Directions. Give again, word for word, the line holding "You are a GUI" and every line after it through the end of the data below. Omit pictures.

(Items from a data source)
════════

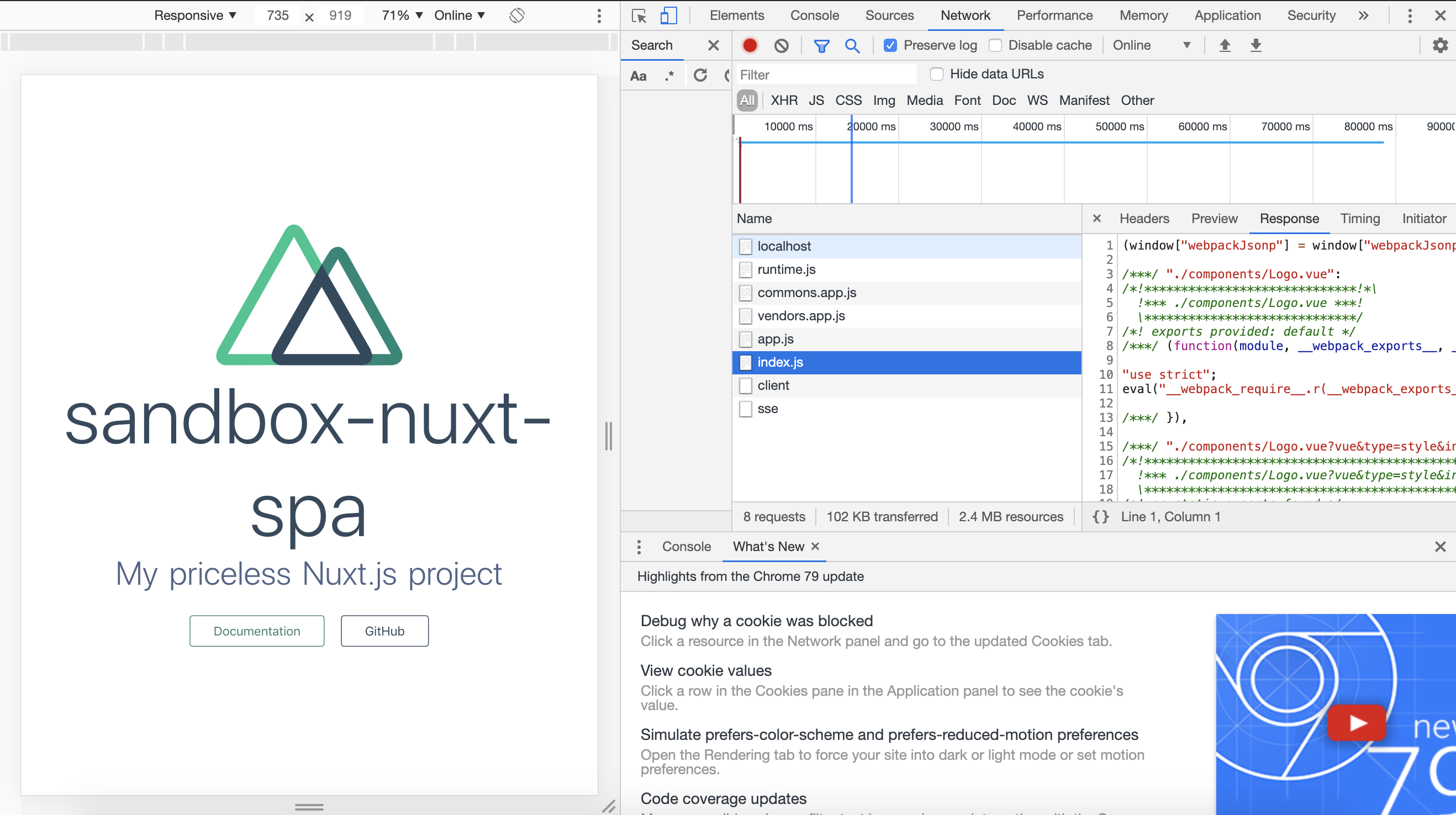
Task: Toggle the filter funnel icon
Action: [821, 45]
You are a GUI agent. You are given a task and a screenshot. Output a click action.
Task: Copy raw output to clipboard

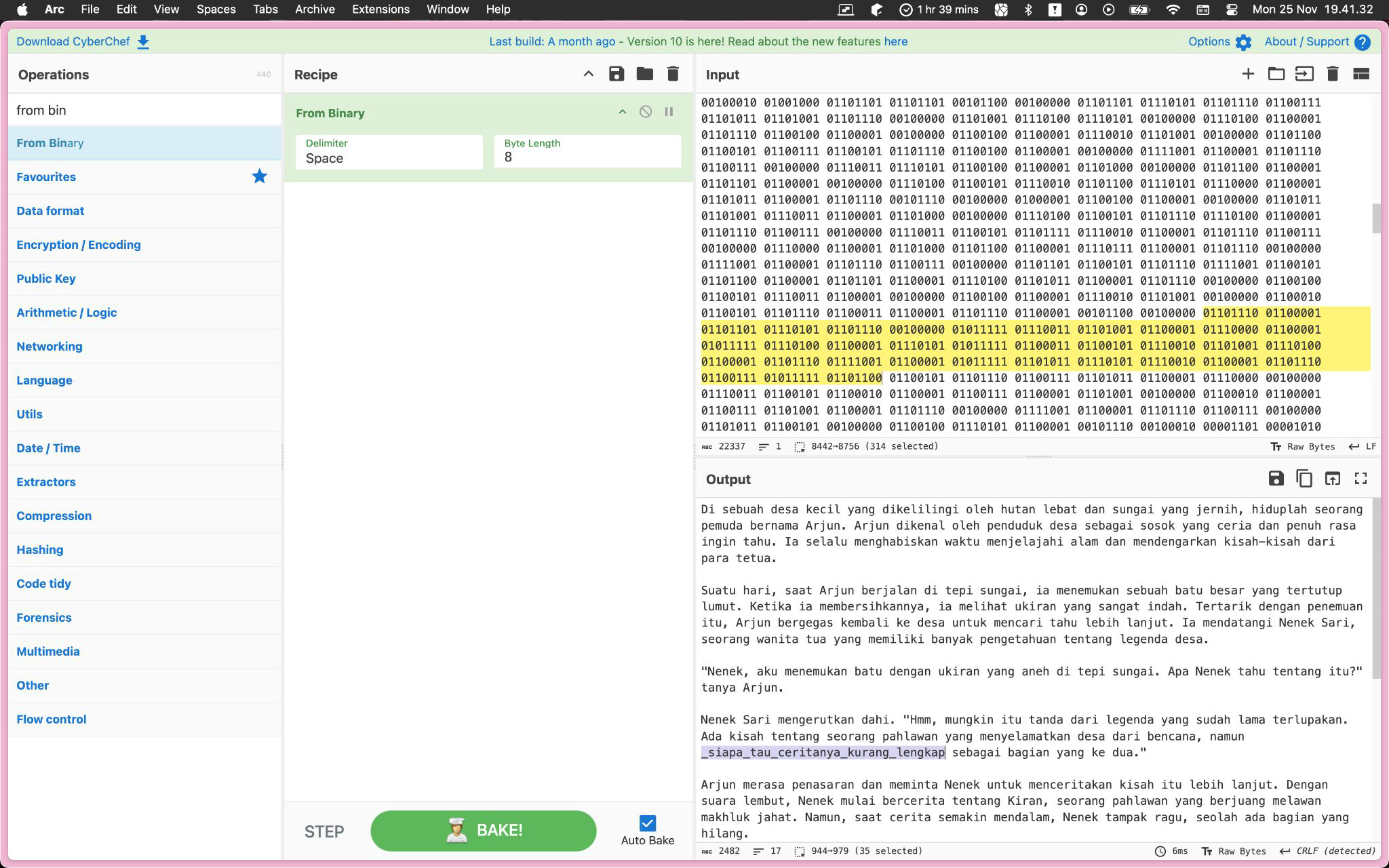point(1304,479)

════════

Output for this task.
You are a GUI agent. You are given a task and a screenshot. Output a click action.
Task: Copy raw output to clipboard

point(1304,479)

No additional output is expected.